Namun fakta dilapangan MMP yang melakukan tugasnya dengan mengawasi dan menjaga Aset negara dengan biaya sendiri malah kecewa karena setelah Oknum-oknum yang masih menguasai Kebun ilegal tersebut yang di tangkap tangan oleh MMP malah di biarkan oleh DLHK Prov Riau.

Saat ini antara masyarakat terjadi konflik di atas lahan tersebut, bahkan masyarakat yang sudah dilaporkan ke Polda oleh Oknum kelompok Tani yang menguasai Aset negara ini. Masyarakat tempatan dituduh mencuri TBS. Padahal Oknum pelapor juga sangat diragukan alas Haknya, karena lahan tersebut adalah milik negara.

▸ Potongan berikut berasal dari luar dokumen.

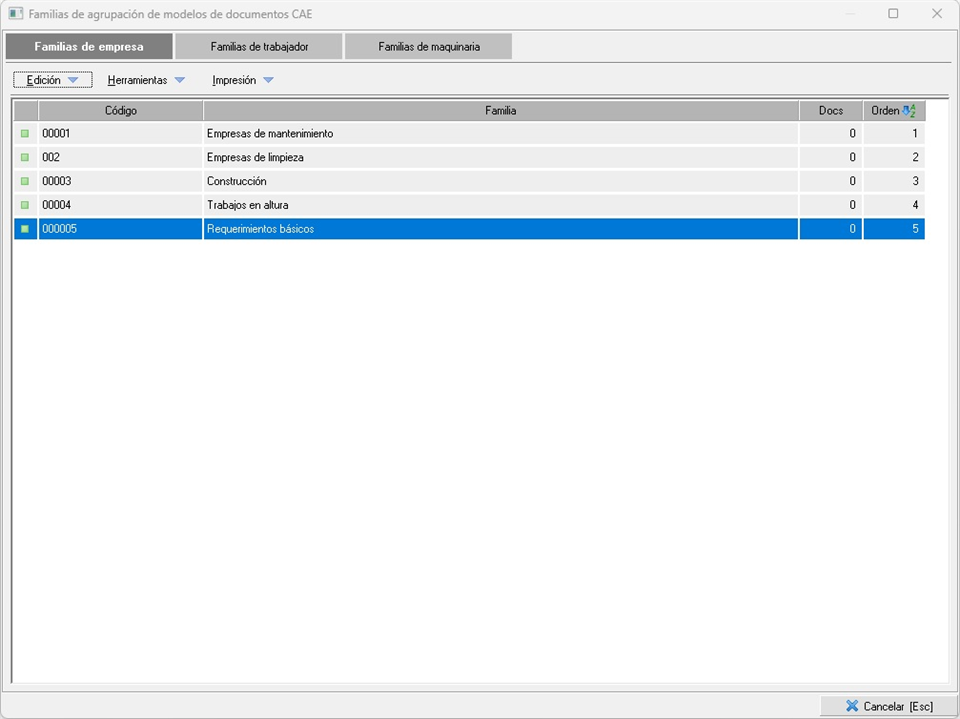Click green status indicator for Construcción row

pyautogui.click(x=25, y=181)

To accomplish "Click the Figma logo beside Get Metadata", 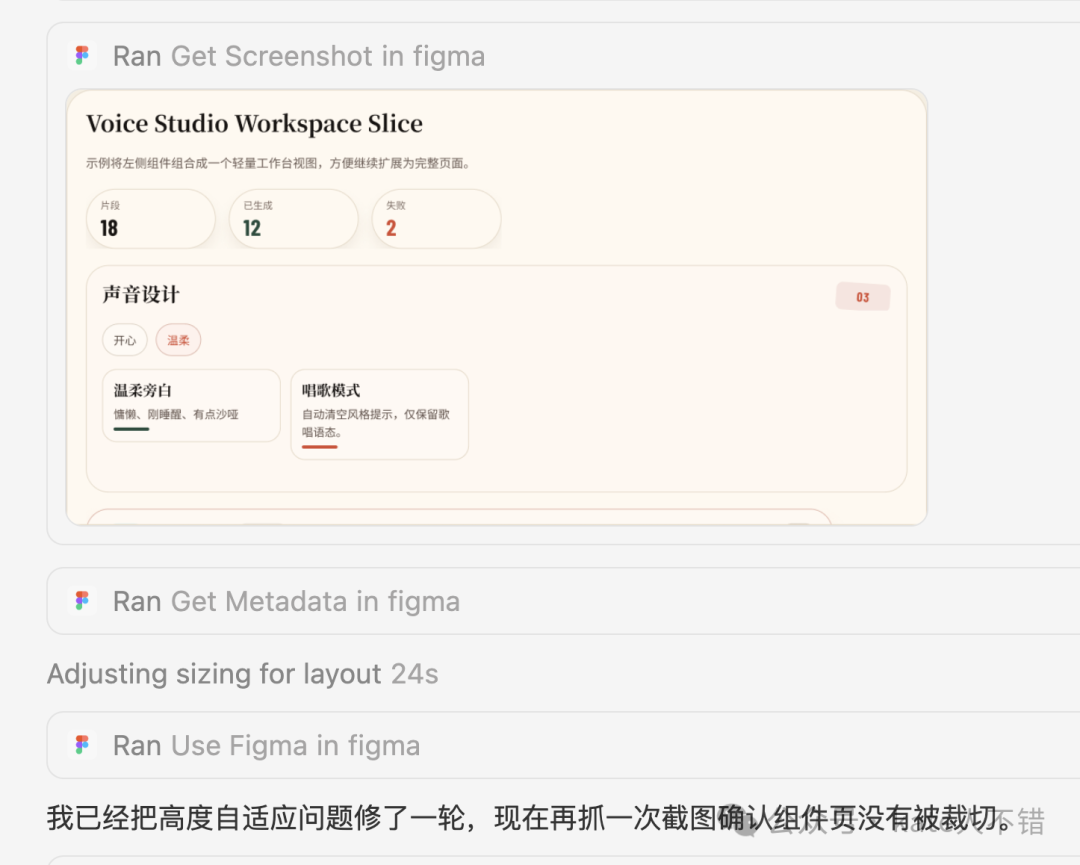I will (x=82, y=601).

Kekecewaan masyarakat tempatan disampaikan oleh H.Hanafi kepada media pada Selasa 27/04/2021. Hanafi menyatakan sangat kecewa kepada DLHK riau yang justru membiarkan lahan aset negara dan Kebun sawit ini tetap di kuasai secara ilegal oleh oknum-oknum yang tidak bertanggungjawab.  Tutur Hanafi.

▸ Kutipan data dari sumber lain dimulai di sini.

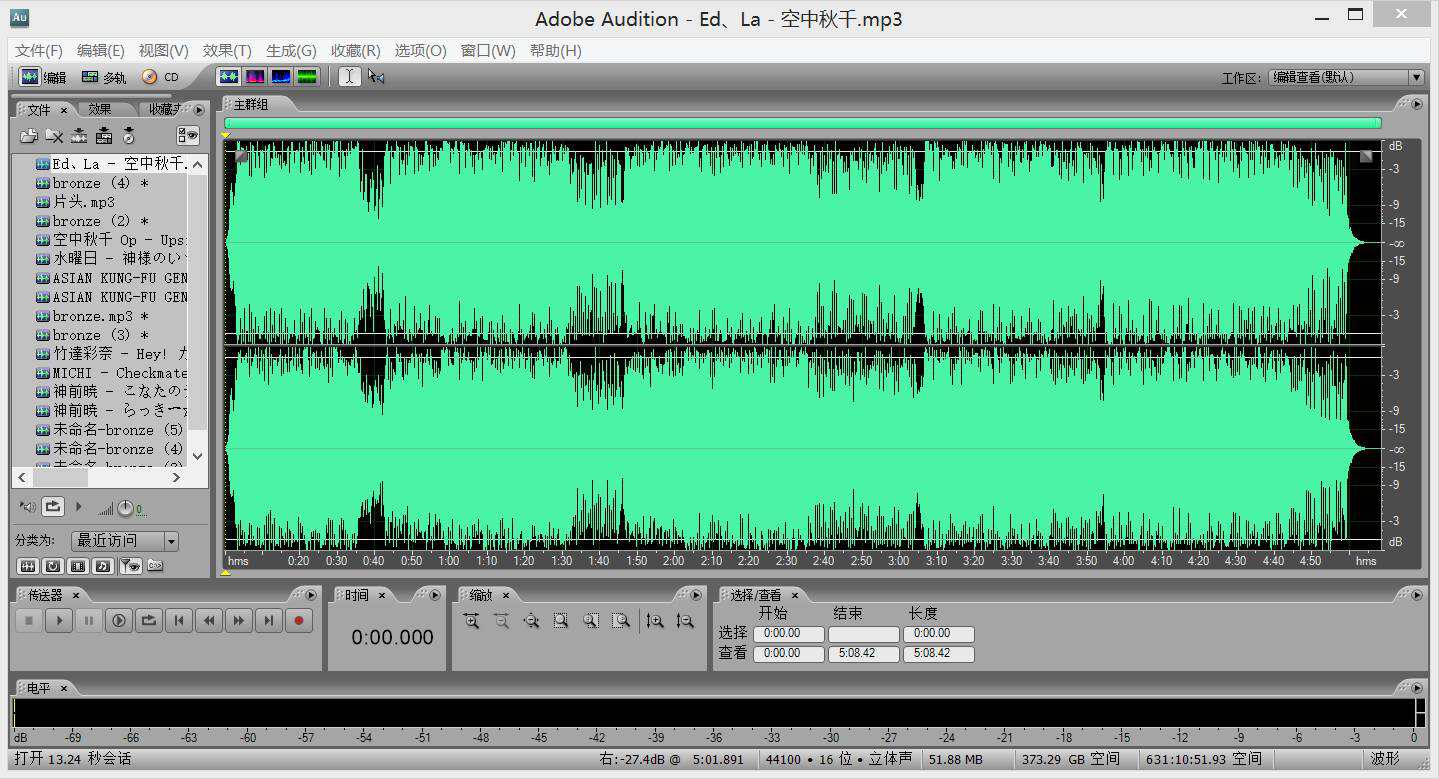This screenshot has width=1439, height=779.
Task: Click the Zoom In Horizontally magnifier icon
Action: (472, 621)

Lanjut Hanafi, " Ya kita sangat kecewa lah, masyarakat tempatan berusaha melarang sesuai aturan, namun DLHK mengizinkan,".

Bahkan Plang yang dipasang disetiap sudut jadi percuma saja dan hanya membuat malu kami masyarakat yang sudah bersusah payah membantu penegak hukum. Seakan DLHK Riau, hanya memanfaatkan MMP. Ucap Hanafi lewat WA.

Hanafi yang juga merupakan ketua MMP, sangat berharap agar ada kejelasan masalah hukum dan status kebun kepala sawit yang sudah ditanami secara ilegal di Areal tersebut, agar masyarakat tempatan jangan menjadi korban. " Kami di suruh menjaga, namun upaya kami menjaga sia-sia belaka," jelas Hanafi.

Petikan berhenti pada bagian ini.